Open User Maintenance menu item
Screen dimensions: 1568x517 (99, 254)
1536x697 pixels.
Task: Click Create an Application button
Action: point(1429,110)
-.-.-
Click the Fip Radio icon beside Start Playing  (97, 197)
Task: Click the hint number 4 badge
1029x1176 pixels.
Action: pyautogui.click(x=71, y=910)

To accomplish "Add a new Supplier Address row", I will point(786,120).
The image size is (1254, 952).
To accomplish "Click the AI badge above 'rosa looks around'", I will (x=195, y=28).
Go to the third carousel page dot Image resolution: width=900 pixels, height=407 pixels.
-.-.-
**WORK TO COMPLETE**
Your answer should consist of each line of the data above in which the word "badge" occurs.

**REPLY**
Task: Click the hint number 4 badge
To accomplish "Click the AI badge above 'rosa looks around'", I will (x=195, y=28).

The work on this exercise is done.